Background: Isolated perimesencephalic subarachnoid hemorrhage (pSAH) is a distinct subtype of subarachnoid hemorrhage (SAH) seen in 5% of patients with SAH, with a relatively benign natural course and good outcome compared with diffuse, aneurysmal SAH. Traditionally, the prognosis of pSAH is believed to be excellent compared with aneurysmal SAH, with no risk of recurrent hemorrhage after long-term follow-up. We describe a case of pSAH in which the patient had a recurrent perimesencephalic bleed 8 years after the initial episode. There are 5 previous reports of recurrent pSAH in existing literature.

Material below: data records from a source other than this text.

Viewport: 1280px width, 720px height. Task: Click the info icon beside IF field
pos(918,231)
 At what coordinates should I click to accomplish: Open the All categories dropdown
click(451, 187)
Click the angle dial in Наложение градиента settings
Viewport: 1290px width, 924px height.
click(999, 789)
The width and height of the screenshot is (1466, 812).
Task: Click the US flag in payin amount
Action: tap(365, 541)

Case report: A patient in sixth decade of life with no history of trauma presented in 2006 with acute-onset, severe headache, and "off-balance" gait. The patient was diagnosed with pSAH on the basis of computed tomography angiography and digital subtraction angiography. The patient was discharged, and follow-up computed tomography angiography over the next 2 years revealed no underlying vascular anomaly. The patient presented in 2014 with sudden onset of headache, similar to the previous episode with no new neurologic signs. Patient had repeated imaging over the succeeding 2 years, which were all negative for new blood or source of subarachnoid bleed.
Review and discussion: There are only a couple of case reports of recurrent pSAH, some of which were defined questionably. We review the reported cases and discuss the imaging results and outcome. Considering the rarity, low risks of complications, as well as the good outcome even after recurrence, we do not recommend routinely counseling patients about possibility of recurrence of pSAH.
Keywords: Angiography; CTA; MRI; Perimesencephalic subarachnoid hemorrhage; Recurrence.